Key Features And Enhancements
-
Implemented the nvshmem_<type>_put_signal API from OpenSHMEM 1.5.
-
Added the nvshmemx_signal_op API.
-
Optimized the implementation of a signal set operation over P2P connected GPUs.
-
Optimized the performance of the nvshmem_fence() function.
-
Optimized the latency of the NVSHMEM atomics API.
-
Fixed a bug in the nvshmem_ptr API.
-
Fixed a bug in the implementation of the host-side strided transfer (iput, iget,and so on) API.
-
Fixed a bug in the on-stream reduction for the long long datatype.
-
Fixed a hang during the nvshmem barrier collective operation.

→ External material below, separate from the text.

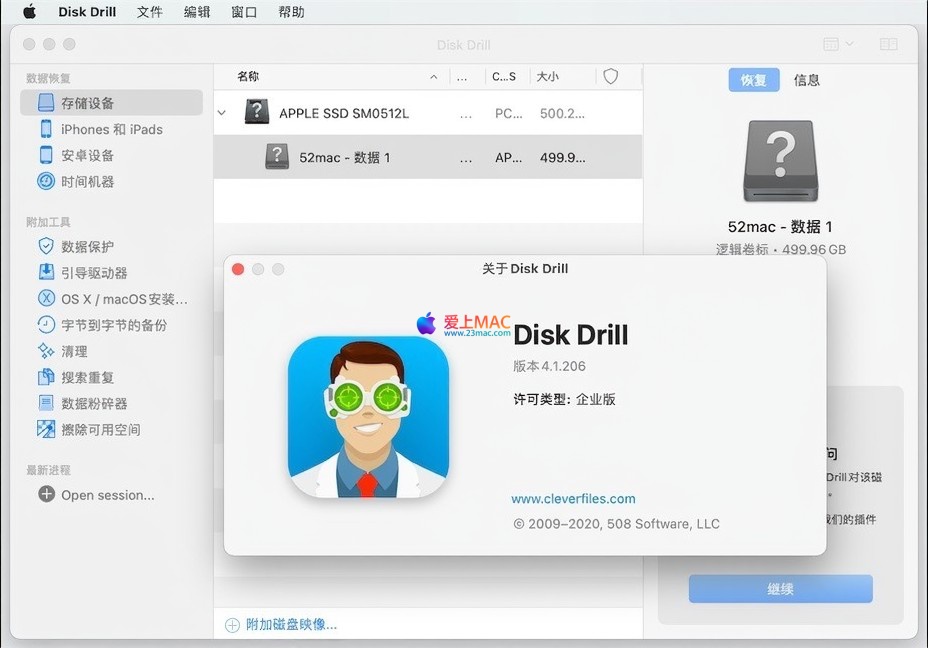This screenshot has height=648, width=928.
Task: Open the Clean up (清理) tool
Action: (x=74, y=351)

- Fixed __device__ nvshmem_quiet() to also do quiet on IB ops to self.
Known Issues
-
NVSHMEM and libraries that use NVSHMEM can only be built as static libraries, not as shared libraries.
This is because linking of CUDA device symbols does not work across shared libraries.
-
NVSHMEM collective operations with active sets are not supported.
-
Concurrent NVSHMEM memory allocation operations and collective operations are not supported.
-
nvshmem_barrier*, nvshmem_quiet, and nvshmem_wait_until only ensure PE-PE ordering and visibility on systems with NVLink and InfiniBand.
They do not ensure global ordering and visibility.